* Task statement *
Reproduce the material below, swapping every occurrence of "GUI agent" for "interface agent" and leaving all other text unchanged.

────────────────────

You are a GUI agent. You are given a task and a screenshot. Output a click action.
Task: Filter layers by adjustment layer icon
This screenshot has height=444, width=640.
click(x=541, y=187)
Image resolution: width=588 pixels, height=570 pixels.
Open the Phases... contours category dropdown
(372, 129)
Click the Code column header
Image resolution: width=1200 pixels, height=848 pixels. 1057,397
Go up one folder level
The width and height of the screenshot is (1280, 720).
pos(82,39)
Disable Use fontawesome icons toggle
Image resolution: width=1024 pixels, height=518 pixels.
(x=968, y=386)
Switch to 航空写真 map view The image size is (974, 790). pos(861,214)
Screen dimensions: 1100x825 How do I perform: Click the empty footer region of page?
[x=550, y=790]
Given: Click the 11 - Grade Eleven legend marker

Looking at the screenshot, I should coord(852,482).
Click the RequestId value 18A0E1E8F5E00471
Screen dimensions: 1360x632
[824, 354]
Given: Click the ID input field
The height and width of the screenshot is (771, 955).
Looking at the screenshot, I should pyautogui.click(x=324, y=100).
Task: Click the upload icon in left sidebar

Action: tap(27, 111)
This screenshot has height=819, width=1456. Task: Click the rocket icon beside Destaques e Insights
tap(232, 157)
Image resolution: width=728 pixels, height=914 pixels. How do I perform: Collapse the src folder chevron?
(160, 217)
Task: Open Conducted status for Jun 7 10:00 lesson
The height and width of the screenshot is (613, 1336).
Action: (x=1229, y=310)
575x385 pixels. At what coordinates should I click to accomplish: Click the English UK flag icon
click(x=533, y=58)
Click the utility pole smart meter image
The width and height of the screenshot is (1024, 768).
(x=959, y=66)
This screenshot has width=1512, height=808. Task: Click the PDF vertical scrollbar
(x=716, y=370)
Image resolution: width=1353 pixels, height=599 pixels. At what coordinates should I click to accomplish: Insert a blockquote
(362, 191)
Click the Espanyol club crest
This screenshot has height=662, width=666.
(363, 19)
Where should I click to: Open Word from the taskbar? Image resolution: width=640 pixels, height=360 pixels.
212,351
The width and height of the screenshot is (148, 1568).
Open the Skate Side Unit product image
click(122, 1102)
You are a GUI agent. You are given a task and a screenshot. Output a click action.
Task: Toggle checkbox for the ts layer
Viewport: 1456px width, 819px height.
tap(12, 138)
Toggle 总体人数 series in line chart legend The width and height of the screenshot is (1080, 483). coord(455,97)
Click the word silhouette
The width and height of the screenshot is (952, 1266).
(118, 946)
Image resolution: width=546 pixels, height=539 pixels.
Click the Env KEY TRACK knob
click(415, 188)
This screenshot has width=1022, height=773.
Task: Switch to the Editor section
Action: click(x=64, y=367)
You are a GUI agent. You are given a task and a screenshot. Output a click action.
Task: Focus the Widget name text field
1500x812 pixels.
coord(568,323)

────────────────────

* Task output *
You are a interface agent. You are given a task and a screenshot. Output a click action.
Task: Filter layers by adjustment layer icon
This screenshot has height=444, width=640.
click(x=541, y=187)
Image resolution: width=588 pixels, height=570 pixels.
Open the Phases... contours category dropdown
(372, 129)
Click the Code column header
Image resolution: width=1200 pixels, height=848 pixels. 1057,397
Go up one folder level
The width and height of the screenshot is (1280, 720).
pos(82,39)
Disable Use fontawesome icons toggle
Image resolution: width=1024 pixels, height=518 pixels.
(x=968, y=386)
Switch to 航空写真 map view The image size is (974, 790). pos(861,214)
Screen dimensions: 1100x825 How do I perform: Click the empty footer region of page?
[x=550, y=790]
Given: Click the 11 - Grade Eleven legend marker

Looking at the screenshot, I should coord(852,482).
Click the RequestId value 18A0E1E8F5E00471
Screen dimensions: 1360x632
[824, 354]
Given: Click the ID input field
The height and width of the screenshot is (771, 955).
Looking at the screenshot, I should pyautogui.click(x=324, y=100).
Task: Click the upload icon in left sidebar

Action: tap(27, 111)
This screenshot has height=819, width=1456. Task: Click the rocket icon beside Destaques e Insights
tap(232, 157)
Image resolution: width=728 pixels, height=914 pixels. How do I perform: Collapse the src folder chevron?
(160, 217)
Task: Open Conducted status for Jun 7 10:00 lesson
The height and width of the screenshot is (613, 1336).
Action: (x=1229, y=310)
575x385 pixels. At what coordinates should I click to accomplish: Click the English UK flag icon
click(x=533, y=58)
Click the utility pole smart meter image
The width and height of the screenshot is (1024, 768).
(x=959, y=66)
This screenshot has width=1512, height=808. Task: Click the PDF vertical scrollbar
(x=716, y=370)
Image resolution: width=1353 pixels, height=599 pixels. At what coordinates should I click to accomplish: Insert a blockquote
(362, 191)
Click the Espanyol club crest
This screenshot has height=662, width=666.
(363, 19)
Where should I click to: Open Word from the taskbar? Image resolution: width=640 pixels, height=360 pixels.
212,351
The width and height of the screenshot is (148, 1568).
Open the Skate Side Unit product image
click(122, 1102)
You are a interface agent. You are given a task and a screenshot. Output a click action.
Task: Toggle checkbox for the ts layer
Viewport: 1456px width, 819px height.
tap(12, 138)
Toggle 总体人数 series in line chart legend The width and height of the screenshot is (1080, 483). coord(455,97)
Click the word silhouette
The width and height of the screenshot is (952, 1266).
(118, 946)
Image resolution: width=546 pixels, height=539 pixels.
Click the Env KEY TRACK knob
click(415, 188)
This screenshot has width=1022, height=773.
Task: Switch to the Editor section
Action: click(x=64, y=367)
You are a interface agent. You are given a task and a screenshot. Output a click action.
Task: Focus the Widget name text field
1500x812 pixels.
coord(568,323)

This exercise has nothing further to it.